### WHAT YOU SHOULD DO
Copy out, word for word, the lines between the one holding "Click the sweating" and the one holding "point(24,38)", inclusive.
-- Start INFORMATION GIVEN --
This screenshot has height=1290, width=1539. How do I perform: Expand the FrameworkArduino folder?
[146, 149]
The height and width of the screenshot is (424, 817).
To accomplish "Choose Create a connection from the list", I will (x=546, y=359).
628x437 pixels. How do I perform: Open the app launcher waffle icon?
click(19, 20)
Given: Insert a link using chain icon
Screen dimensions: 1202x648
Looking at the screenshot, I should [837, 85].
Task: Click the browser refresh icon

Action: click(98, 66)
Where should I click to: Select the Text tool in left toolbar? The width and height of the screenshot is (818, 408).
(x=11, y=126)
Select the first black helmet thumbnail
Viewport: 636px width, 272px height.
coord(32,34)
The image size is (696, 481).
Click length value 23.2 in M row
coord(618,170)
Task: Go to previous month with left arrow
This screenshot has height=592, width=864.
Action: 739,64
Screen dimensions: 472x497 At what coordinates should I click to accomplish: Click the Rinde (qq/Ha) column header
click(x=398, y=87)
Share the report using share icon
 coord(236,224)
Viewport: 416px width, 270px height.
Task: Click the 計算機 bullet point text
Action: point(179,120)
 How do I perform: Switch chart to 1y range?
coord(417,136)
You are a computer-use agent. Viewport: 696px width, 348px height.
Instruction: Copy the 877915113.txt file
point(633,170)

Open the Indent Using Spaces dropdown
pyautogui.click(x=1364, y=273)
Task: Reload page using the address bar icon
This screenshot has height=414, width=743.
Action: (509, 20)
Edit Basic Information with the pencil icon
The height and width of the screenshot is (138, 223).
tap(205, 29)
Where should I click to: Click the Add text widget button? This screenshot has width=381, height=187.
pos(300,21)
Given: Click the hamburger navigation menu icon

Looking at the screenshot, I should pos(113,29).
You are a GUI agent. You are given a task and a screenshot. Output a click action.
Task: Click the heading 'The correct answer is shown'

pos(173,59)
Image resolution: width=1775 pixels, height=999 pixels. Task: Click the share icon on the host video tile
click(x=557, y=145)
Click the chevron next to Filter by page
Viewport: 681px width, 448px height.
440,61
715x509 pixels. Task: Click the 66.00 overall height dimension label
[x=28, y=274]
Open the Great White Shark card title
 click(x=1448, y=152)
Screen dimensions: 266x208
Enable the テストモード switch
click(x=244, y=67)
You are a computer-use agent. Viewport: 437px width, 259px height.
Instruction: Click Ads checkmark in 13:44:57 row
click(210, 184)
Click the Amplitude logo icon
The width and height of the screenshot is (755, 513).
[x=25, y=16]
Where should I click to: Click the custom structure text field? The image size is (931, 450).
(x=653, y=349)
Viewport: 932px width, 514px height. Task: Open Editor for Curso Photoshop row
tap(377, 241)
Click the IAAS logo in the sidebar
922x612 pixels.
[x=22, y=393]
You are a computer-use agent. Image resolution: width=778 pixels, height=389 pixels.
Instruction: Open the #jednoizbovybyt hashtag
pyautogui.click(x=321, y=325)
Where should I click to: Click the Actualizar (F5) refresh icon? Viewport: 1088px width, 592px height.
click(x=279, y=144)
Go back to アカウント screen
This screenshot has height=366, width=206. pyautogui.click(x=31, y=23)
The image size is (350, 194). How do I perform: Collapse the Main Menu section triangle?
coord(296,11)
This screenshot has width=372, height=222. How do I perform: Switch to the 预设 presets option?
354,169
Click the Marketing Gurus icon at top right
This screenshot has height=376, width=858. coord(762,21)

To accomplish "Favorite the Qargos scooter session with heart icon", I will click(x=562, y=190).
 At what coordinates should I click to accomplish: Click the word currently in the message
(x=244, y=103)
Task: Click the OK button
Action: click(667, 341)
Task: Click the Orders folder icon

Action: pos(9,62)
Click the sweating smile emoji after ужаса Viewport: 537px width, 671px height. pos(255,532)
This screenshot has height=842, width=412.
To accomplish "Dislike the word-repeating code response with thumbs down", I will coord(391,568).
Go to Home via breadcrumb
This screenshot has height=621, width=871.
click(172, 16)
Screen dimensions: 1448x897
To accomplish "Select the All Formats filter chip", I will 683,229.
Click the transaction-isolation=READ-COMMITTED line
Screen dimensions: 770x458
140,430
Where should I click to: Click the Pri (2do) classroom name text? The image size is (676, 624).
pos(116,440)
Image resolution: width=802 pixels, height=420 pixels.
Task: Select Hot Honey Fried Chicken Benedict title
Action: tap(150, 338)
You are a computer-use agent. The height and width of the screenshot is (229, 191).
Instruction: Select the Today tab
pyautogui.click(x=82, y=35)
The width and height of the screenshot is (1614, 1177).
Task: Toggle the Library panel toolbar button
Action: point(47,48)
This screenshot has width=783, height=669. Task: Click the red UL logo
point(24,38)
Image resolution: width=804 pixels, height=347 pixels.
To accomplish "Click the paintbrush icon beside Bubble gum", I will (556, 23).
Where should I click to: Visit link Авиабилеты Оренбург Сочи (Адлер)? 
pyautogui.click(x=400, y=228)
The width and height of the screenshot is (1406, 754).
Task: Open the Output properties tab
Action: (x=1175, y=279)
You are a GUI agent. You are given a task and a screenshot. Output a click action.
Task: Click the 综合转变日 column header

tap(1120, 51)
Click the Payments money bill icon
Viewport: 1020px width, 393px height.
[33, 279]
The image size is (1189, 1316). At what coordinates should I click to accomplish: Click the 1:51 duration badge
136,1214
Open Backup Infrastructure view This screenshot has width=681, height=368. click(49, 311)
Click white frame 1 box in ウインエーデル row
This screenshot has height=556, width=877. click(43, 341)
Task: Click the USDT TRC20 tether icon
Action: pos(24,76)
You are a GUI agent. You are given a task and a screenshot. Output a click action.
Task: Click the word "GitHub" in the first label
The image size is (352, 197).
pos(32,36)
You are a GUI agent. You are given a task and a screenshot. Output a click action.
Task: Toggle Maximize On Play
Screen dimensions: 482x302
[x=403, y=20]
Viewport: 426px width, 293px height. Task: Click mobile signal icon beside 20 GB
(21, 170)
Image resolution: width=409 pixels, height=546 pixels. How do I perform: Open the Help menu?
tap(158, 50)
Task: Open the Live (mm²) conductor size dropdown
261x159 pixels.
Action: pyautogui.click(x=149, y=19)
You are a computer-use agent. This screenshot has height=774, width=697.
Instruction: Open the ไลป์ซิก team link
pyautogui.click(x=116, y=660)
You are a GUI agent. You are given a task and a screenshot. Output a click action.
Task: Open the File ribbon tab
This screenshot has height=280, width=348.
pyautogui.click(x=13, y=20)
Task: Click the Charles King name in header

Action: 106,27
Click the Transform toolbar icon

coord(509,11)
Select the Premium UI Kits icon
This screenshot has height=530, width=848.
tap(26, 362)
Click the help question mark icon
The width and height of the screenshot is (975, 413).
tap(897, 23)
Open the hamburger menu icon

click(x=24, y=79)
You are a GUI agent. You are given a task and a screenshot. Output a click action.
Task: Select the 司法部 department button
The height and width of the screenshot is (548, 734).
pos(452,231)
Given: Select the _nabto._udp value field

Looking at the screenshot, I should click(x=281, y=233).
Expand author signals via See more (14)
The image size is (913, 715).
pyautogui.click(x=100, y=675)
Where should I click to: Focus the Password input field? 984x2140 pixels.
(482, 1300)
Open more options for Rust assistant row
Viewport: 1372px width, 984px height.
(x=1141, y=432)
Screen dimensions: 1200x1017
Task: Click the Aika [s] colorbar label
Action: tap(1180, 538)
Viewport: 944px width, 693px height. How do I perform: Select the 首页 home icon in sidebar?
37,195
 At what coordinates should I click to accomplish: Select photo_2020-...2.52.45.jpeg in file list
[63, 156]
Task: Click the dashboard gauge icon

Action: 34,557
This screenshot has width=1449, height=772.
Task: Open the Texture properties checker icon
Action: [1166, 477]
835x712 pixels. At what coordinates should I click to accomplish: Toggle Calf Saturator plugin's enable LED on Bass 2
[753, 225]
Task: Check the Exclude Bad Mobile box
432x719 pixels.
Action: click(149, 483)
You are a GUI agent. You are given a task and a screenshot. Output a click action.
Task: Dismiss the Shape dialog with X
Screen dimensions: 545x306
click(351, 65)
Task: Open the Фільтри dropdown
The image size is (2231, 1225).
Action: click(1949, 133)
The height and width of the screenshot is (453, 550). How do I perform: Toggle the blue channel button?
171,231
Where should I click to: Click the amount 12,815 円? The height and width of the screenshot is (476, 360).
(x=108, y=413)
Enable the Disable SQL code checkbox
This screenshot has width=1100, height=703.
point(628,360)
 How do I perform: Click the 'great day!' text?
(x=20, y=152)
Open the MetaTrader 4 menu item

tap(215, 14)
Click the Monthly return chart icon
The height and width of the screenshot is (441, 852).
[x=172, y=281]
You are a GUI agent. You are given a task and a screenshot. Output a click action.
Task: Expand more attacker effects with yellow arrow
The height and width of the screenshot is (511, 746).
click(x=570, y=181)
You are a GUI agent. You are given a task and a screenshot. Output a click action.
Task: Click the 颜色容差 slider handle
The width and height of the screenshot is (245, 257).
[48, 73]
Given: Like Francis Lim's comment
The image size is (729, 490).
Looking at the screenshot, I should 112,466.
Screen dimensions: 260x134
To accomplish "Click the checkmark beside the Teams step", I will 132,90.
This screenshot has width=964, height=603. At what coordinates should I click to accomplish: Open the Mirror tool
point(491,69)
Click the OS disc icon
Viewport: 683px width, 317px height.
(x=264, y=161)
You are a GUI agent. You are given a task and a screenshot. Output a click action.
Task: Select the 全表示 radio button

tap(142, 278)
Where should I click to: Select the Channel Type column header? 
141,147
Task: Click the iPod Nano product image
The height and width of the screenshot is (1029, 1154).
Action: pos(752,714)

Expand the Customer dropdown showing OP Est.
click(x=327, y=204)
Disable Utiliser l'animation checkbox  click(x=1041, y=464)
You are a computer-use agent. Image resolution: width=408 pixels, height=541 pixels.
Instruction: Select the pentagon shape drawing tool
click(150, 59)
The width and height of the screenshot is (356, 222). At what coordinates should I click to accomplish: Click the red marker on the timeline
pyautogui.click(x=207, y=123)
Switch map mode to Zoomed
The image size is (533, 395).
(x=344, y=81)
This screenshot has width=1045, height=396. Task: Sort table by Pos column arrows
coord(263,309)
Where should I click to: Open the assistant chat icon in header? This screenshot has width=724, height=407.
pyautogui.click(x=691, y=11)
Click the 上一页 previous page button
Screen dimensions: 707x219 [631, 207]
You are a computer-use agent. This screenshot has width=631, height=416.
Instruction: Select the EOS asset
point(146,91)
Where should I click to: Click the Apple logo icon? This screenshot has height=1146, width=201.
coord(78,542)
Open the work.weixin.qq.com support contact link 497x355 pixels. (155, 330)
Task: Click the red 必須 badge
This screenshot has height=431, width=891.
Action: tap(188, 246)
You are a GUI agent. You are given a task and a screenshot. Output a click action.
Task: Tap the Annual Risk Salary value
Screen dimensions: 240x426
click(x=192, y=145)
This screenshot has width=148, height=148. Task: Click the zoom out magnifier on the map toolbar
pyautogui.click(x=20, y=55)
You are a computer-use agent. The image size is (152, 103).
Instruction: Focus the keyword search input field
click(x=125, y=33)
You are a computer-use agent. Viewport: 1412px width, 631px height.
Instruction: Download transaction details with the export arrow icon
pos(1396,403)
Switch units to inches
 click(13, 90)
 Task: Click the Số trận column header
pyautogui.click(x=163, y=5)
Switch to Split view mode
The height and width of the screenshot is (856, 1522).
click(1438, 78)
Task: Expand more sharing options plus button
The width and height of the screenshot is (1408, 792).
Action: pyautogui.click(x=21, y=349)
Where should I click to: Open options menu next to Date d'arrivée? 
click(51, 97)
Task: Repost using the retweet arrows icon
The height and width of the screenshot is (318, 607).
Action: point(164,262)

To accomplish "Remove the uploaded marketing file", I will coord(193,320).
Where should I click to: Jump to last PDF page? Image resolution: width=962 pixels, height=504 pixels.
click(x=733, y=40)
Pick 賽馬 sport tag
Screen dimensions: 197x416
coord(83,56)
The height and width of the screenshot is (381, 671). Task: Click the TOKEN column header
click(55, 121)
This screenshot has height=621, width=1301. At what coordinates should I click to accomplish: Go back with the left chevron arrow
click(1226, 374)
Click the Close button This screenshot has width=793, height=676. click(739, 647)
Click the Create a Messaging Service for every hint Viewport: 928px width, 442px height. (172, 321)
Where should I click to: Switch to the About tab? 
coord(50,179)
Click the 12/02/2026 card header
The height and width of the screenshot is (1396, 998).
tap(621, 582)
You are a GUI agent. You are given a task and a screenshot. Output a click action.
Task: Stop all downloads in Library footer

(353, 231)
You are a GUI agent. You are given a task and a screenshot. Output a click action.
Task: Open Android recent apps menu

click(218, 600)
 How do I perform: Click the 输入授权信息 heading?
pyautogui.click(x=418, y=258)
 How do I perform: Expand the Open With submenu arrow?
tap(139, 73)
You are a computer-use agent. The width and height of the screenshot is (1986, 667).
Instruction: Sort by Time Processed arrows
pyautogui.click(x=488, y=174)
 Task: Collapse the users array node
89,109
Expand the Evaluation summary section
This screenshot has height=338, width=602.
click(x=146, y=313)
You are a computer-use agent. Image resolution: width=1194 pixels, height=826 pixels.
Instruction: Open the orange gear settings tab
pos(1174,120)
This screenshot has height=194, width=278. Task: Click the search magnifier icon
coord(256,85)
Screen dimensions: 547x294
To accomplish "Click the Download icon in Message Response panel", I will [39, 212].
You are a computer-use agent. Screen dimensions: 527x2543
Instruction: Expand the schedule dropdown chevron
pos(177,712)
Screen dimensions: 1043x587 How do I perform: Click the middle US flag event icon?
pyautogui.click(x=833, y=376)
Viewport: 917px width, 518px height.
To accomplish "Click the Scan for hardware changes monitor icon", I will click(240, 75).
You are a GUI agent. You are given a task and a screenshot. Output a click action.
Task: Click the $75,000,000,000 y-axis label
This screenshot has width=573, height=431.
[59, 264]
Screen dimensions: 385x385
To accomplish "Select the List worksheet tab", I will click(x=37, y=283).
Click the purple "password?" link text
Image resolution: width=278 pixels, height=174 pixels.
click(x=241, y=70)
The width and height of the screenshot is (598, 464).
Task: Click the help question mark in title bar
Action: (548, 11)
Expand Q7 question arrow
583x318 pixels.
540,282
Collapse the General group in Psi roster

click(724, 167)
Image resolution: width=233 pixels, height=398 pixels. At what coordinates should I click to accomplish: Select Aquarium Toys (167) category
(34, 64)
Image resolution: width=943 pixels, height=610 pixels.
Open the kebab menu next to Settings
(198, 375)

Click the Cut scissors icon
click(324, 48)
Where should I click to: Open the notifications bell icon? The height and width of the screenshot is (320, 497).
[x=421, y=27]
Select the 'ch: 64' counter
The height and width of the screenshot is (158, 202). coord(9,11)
-- End INFORMATION GIVEN --
### RESPONSE
Click the sweating smile emoji after ужаса Viewport: 537px width, 671px height. pos(255,532)
This screenshot has height=842, width=412.
To accomplish "Dislike the word-repeating code response with thumbs down", I will coord(391,568).
Go to Home via breadcrumb
This screenshot has height=621, width=871.
click(172, 16)
Screen dimensions: 1448x897
To accomplish "Select the All Formats filter chip", I will 683,229.
Click the transaction-isolation=READ-COMMITTED line
Screen dimensions: 770x458
140,430
Where should I click to: Click the Pri (2do) classroom name text? The image size is (676, 624).
pos(116,440)
Image resolution: width=802 pixels, height=420 pixels.
Task: Select Hot Honey Fried Chicken Benedict title
Action: tap(150, 338)
You are a computer-use agent. The height and width of the screenshot is (229, 191).
Instruction: Select the Today tab
pyautogui.click(x=82, y=35)
The width and height of the screenshot is (1614, 1177).
Task: Toggle the Library panel toolbar button
Action: point(47,48)
This screenshot has width=783, height=669. Task: Click the red UL logo
point(24,38)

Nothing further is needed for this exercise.